In terms of sales expenses for Zeekr, it was 2.17 billion yuan in the first quarter of 2024, 3.14 billion yuan in the fourth quarter of 2024, and 2 billion yuan in the first quarter of this year, with a significant year-on-year and quarter-on-quarter decrease;

For administrative expenses, it was 750 million yuan in the first quarter of 2024, 970 million yuan in the fourth quarter of 2024, and 640 million yuan in the first quarter of 2025;

For capital expenditures, it was 690 million yuan in the first quarter of 2024, 400 million yuan in the fourth quarter of 2024, and 320 million yuan in the first quarter of 2025;

For R&D expenses, it was 2.33 billion yuan in the first quarter of 2024, 3.91 billion yuan in the fourth quarter of 2024, and 2.91 billion yuan in the first quarter of 2025;

For R&D expense ratio, it was 13.2% in the first quarter of 2024 and 11.9% in the first quarter of 2025.
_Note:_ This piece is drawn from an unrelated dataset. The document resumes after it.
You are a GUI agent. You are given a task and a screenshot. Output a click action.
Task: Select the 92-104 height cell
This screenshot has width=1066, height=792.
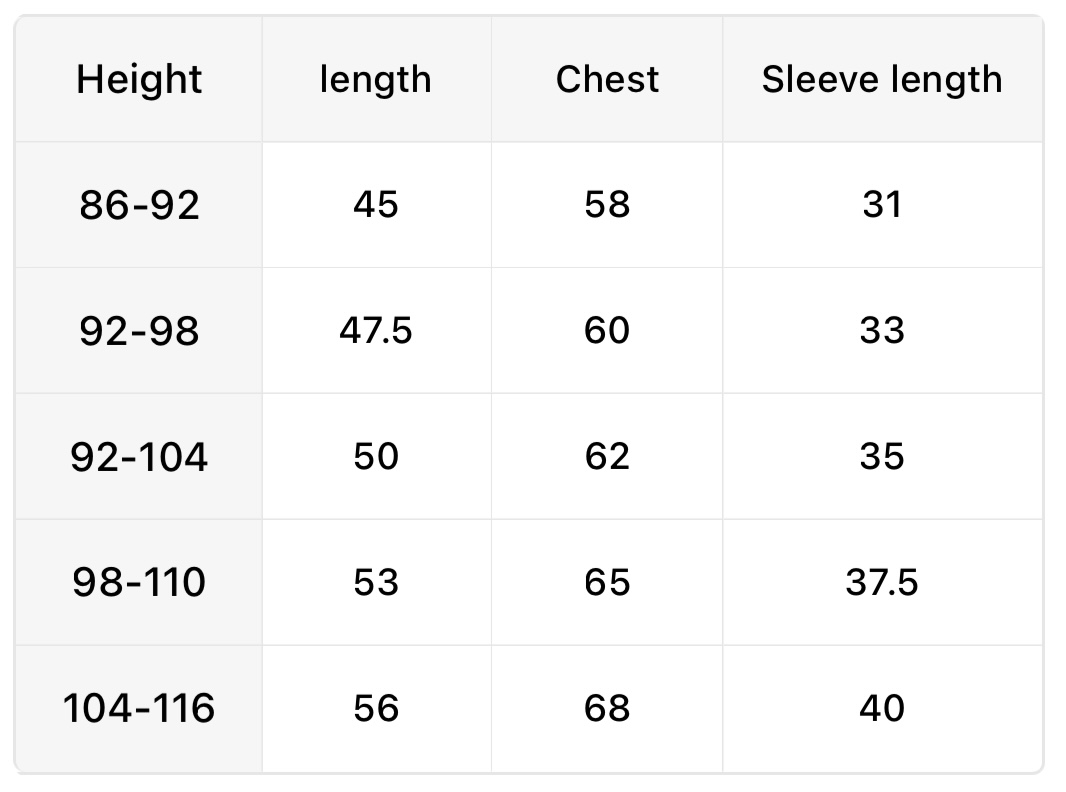click(139, 457)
After the merger, the positioning of the Lynk & Co and Zeekr brands has become clearer. Zeekr continues to move upward, and Lynk & Co moves wider. The brands have achieved the expected planning in the domestic and international markets and have won the praise of users.

In terms of technological planning, Lynk & Co and Zeekr have fully realized platformization in intelligent driving and cockpit. Lynk & Co 900 has applied the H7 intelligent driving system. In just three or four months, the two brands have realized the shared intelligent driving system.

The super electric hybrid this year will bring the future technological direction. It will integrate the advantages of pure electric, plug-in hybrid, and extended-range, and will be first equipped on Zeekr 9X and 8X.

For the product planning in the future, Lynk & Co and Zeekr will have five models this year. In addition to Zeekr 007GT and Lynk & Co 900, the hybrid model of Lynk & Co Z10 will be launched in the second quarter, and Zeekr 9X will also be introduced. In the fourth quarter, Zeekr 8X will be launched. These five products will contribute to the sales volume and gross margin of Zeekr Company.

The good gross margin seen in the first quarter is actually the effect of the integration of the two brands and several brands, and it is also the effect of product structure optimization. Therefore, after the launch of these five models, the product structure of Zeekr Technology in the future will be better.

They will make a good contribution to sales volume and gross margin. In terms of product planning, the number of our product developments has also been reduced by 20%. The adjustment and optimization of the organization and team have basically been completed.

Q8: After Zeekr returns to 175, there are still some listed assets in the Hong Kong and US stock markets. From the perspective of the entire group, are there any plans for integration or privatization? Can we understand that under the “Taizhou Declaration,” the positioning of 175 is the core listing platform for Geely Holding Group’s passenger vehicles?

Gui Shengyue: 175 is the flagship listed company for Geely’s own passenger car brands, the flagship listed company for all the brands that Geely fully owns, and it is returning to a single Geely.

In the past few years, there has been a phenomenon where people always feel that Geely’s financial statements are relatively complex because there are several statements, and it is not clear to see. After the merger is completed, there will be only one statement, which will be more intuitive.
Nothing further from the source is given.